I fumetti del Prof. Bad Trip

La Shake edizioni continua con la sua opera di recupero della produzione del Prof. Bad Trip, uno degli artisti più innovativi prodotti dall’underground italiano dagli anni ottanta a oggi, scomparso un anno e mezzo fa e cui aveva già dedicato un altro volume, L’arte del professor Bad Trip, e un sito internet per mantenerne vivo il ricordo.

Stavolta invece un libro raccoglie i fumetti del professore (I fumetti del Prof. Bad Trip, 256 pagine, 15 euro), pseudonimo di Gianluca Lerici, un grande interprete dei mutamenti politici e tecnologici che hanno attraversato il mondo negli anni del post-fordismo, del riflusso della politica e della tragedia ecologica.

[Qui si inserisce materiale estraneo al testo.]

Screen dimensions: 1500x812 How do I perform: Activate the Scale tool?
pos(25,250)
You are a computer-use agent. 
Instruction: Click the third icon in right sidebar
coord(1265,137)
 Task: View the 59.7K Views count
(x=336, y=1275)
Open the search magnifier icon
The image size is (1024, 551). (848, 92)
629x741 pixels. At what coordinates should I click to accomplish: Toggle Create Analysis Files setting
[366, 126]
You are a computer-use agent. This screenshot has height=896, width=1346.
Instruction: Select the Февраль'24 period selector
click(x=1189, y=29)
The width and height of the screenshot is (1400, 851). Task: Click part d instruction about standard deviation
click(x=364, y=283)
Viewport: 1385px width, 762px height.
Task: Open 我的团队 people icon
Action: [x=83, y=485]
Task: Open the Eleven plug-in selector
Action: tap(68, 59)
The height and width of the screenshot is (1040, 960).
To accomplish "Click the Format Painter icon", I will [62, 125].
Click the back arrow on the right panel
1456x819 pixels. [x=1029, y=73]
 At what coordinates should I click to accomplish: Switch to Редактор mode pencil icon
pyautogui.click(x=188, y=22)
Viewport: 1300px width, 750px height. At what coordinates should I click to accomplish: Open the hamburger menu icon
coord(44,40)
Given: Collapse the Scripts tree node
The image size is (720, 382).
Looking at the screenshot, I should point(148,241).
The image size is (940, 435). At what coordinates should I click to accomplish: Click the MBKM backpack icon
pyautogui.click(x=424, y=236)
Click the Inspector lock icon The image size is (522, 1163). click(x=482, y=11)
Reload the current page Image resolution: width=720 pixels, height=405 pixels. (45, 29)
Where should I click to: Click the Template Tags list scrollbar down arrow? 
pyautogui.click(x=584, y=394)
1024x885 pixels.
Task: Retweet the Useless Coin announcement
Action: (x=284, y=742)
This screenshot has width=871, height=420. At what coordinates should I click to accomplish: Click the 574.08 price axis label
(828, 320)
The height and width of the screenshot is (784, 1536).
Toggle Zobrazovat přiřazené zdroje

Proveniva dal mondo del punk, dell’autoproduzione e dei centri sociali, e in queste culture ha radicato tutta la sua opera, annaffiandola con una buona dose di psichedelia, odio per l’autorità e ironia. Il soprannome se lo era dato da solo, professore che insegna ai suoi studenti come uscire vivi da quel brutto trip che è la vita al tempo della catastrofe. Ne avremmo ancora bisogno, del suo sguardo diretto e tagliente, del suo naturale muoversi nei mondi dell’illegalità e della violenza, della sua capacità di prendere per il culo i potenti e gli sbirri di ogni tipo: dal suo cervello uscivano mutanti divertentissimi, che sembrano tanto meno terribili dei robocop palestrati e dei lampadati in doppiopetto e fascia tricolore che appestano il nostro paese, tutti accomunati dall’uso smaliziato di croci celtiche e dall’odio per qualunque forma di vita non uniformata al loro ideale dio-patria-famiglia.

Nelle 256 pagine di questo libro la Shake raccoglie capolavori di delirio visivo su cui aleggia lo spettro del controllo, tecnologico, computerizzato o psicotropo che sia: un 1984 perenne in cui al Grande Fratello si oppongono personaggi fuori controllo come hacker tossicomani, tecno-ribelli e mutanti punkoidi. La sua matita non dava tregua nemmeno a un millimetro delle tavole che disegnava, riempiendole di quei vortici di china che restano la sua firma visiva. Riconoscibilissima, un certificato di garanzia per gli occhi.

Se volete farvi un’idea di quello che saranno le nostre città al tempo del tecnocontrollo e della catastrofe sociale ed ecologica fatevi un pass taroccato e un giretto in un bordello virtuale con il Detective Psycho. Se invece volete sapere cosa ne pensava il professore dei bastardi dei quartieri alti date un’occhiata a Amo vivere in città, in cui Bad Trip mette in scena una canzone dei Fear, seminale gruppo punk californiano votato all’autodistruzione e famoso per annoverare tra i principali fans niente meno che John Belushi, tanto per capirci. Quei coglioni del mondo di sopra “vogliono solo ingrassare e tingersi i capelli”, circondati di guardie che proteggono le loro villette da incubo ballardiano mentre le gente muore di eroina e di violenza nelle strade.

E a proposito di Ballard, in questo volume c’è anche Crash, breve opera che riprende uno dei più celebri e paranoici romanzi dello scrittore britannico. Anche qui, delirio, violenza, macchine che si mescolano con la carne dei protagonisti in un tripudio di sangue e cervella spappolate. Le mie preferite, però, restano le card Mondo Tecno del professore: vere e proprie figurine di mutanti punk, tecno-papi psicoattivi e chi più ne ha più ne metta, a comporre un universo di freak da collezione.

E poi insomma, se volete proprio sapere la verità, io questi fumetti li avevo già quasi tutti. La copia omaggio che con paraculaggine mi sono fatto mandare dalla Shake l’ho letta da cima a fondo e poi l’ho regalata a un amico che non conosceva il professore (perdonato, non è italiano). Ho scritto la recensione. E ora però il libro me lo vado a ricomprare: spero solo di non dover scendere nei livelli più bassi per trovarlo, dove regna l’anarchia e dove il contrabbando gestito dai ribelli si dedica, più che altro, a smazzare droghe pesanti. Però per i Distops del cinquantesimo livello è sempre l’ora della Tecno class war, alla faccia dei capoccia della Onirikon Transcorporation, che vorrebbero ingabbiare per sempre i nostri sogni di libertà.